### [Задание]
Перепишите весь материал ниже, везде поставив «Command» вместо «Instruction». Все остальное не меняйте.

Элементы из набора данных
----------------

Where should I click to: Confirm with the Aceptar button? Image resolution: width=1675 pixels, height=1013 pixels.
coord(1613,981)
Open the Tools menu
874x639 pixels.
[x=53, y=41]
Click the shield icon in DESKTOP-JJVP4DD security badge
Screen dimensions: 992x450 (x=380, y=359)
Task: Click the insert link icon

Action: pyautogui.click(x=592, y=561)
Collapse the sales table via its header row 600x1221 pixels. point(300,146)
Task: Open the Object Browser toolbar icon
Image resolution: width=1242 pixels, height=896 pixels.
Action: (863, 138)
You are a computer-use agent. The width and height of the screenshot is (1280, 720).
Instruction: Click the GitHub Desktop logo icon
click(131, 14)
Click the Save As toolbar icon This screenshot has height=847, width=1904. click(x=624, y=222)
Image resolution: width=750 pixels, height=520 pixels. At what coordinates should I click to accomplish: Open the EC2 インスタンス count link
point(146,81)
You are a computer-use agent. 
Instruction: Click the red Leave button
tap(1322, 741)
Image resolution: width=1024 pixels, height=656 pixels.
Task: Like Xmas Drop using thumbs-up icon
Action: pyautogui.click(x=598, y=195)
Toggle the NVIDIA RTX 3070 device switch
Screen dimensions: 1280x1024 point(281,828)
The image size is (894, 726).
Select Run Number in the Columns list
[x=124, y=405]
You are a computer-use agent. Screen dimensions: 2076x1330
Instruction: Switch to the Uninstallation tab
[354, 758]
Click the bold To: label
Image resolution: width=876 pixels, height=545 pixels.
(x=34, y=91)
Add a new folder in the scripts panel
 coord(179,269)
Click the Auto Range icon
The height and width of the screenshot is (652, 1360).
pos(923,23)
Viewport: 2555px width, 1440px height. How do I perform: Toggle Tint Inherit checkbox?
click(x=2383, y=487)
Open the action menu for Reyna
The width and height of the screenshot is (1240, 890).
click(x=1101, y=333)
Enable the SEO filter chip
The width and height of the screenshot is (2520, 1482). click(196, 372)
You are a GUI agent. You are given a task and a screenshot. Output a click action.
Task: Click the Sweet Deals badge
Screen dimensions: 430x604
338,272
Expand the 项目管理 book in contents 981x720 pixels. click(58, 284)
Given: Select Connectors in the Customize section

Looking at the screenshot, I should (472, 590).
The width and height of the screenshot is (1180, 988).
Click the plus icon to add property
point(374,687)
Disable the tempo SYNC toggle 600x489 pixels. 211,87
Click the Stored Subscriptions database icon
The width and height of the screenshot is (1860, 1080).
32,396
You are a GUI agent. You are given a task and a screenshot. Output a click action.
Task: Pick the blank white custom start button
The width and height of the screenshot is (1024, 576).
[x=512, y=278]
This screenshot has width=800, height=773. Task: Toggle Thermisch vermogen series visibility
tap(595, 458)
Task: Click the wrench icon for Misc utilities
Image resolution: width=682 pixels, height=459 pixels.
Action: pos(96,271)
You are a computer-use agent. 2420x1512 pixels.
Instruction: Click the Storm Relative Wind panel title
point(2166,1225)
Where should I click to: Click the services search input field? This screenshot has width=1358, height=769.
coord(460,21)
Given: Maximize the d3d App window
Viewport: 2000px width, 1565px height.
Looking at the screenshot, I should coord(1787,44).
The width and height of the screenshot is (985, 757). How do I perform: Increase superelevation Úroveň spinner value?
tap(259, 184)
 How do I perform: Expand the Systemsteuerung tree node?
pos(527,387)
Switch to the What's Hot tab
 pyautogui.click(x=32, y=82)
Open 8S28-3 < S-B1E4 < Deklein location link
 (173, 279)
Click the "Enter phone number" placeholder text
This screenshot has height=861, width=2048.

----------------

### [Решение]
Where should I click to: Confirm with the Aceptar button? Image resolution: width=1675 pixels, height=1013 pixels.
coord(1613,981)
Open the Tools menu
874x639 pixels.
[x=53, y=41]
Click the shield icon in DESKTOP-JJVP4DD security badge
Screen dimensions: 992x450 (x=380, y=359)
Task: Click the insert link icon

Action: pyautogui.click(x=592, y=561)
Collapse the sales table via its header row 600x1221 pixels. point(300,146)
Task: Open the Object Browser toolbar icon
Image resolution: width=1242 pixels, height=896 pixels.
Action: (863, 138)
You are a computer-use agent. The width and height of the screenshot is (1280, 720).
Command: Click the GitHub Desktop logo icon
click(131, 14)
Click the Save As toolbar icon This screenshot has height=847, width=1904. click(x=624, y=222)
Image resolution: width=750 pixels, height=520 pixels. At what coordinates should I click to accomplish: Open the EC2 インスタンス count link
point(146,81)
You are a computer-use agent. 
Command: Click the red Leave button
tap(1322, 741)
Image resolution: width=1024 pixels, height=656 pixels.
Task: Like Xmas Drop using thumbs-up icon
Action: pyautogui.click(x=598, y=195)
Toggle the NVIDIA RTX 3070 device switch
Screen dimensions: 1280x1024 point(281,828)
The image size is (894, 726).
Select Run Number in the Columns list
[x=124, y=405]
You are a computer-use agent. Screen dimensions: 2076x1330
Command: Switch to the Uninstallation tab
[354, 758]
Click the bold To: label
Image resolution: width=876 pixels, height=545 pixels.
(x=34, y=91)
Add a new folder in the scripts panel
 coord(179,269)
Click the Auto Range icon
The height and width of the screenshot is (652, 1360).
pos(923,23)
Viewport: 2555px width, 1440px height. How do I perform: Toggle Tint Inherit checkbox?
click(x=2383, y=487)
Open the action menu for Reyna
The width and height of the screenshot is (1240, 890).
click(x=1101, y=333)
Enable the SEO filter chip
The width and height of the screenshot is (2520, 1482). click(196, 372)
You are a GUI agent. You are given a task and a screenshot. Output a click action.
Task: Click the Sweet Deals badge
Screen dimensions: 430x604
338,272
Expand the 项目管理 book in contents 981x720 pixels. click(58, 284)
Given: Select Connectors in the Customize section

Looking at the screenshot, I should (472, 590).
The width and height of the screenshot is (1180, 988).
Click the plus icon to add property
point(374,687)
Disable the tempo SYNC toggle 600x489 pixels. 211,87
Click the Stored Subscriptions database icon
The width and height of the screenshot is (1860, 1080).
32,396
You are a GUI agent. You are given a task and a screenshot. Output a click action.
Task: Pick the blank white custom start button
The width and height of the screenshot is (1024, 576).
[x=512, y=278]
This screenshot has width=800, height=773. Task: Toggle Thermisch vermogen series visibility
tap(595, 458)
Task: Click the wrench icon for Misc utilities
Image resolution: width=682 pixels, height=459 pixels.
Action: pos(96,271)
You are a computer-use agent. 2420x1512 pixels.
Command: Click the Storm Relative Wind panel title
point(2166,1225)
Where should I click to: Click the services search input field? This screenshot has width=1358, height=769.
coord(460,21)
Given: Maximize the d3d App window
Viewport: 2000px width, 1565px height.
Looking at the screenshot, I should coord(1787,44).
The width and height of the screenshot is (985, 757). How do I perform: Increase superelevation Úroveň spinner value?
tap(259, 184)
 How do I perform: Expand the Systemsteuerung tree node?
pos(527,387)
Switch to the What's Hot tab
 pyautogui.click(x=32, y=82)
Open 8S28-3 < S-B1E4 < Deklein location link
 (173, 279)
Click the "Enter phone number" placeholder text
This screenshot has height=861, width=2048.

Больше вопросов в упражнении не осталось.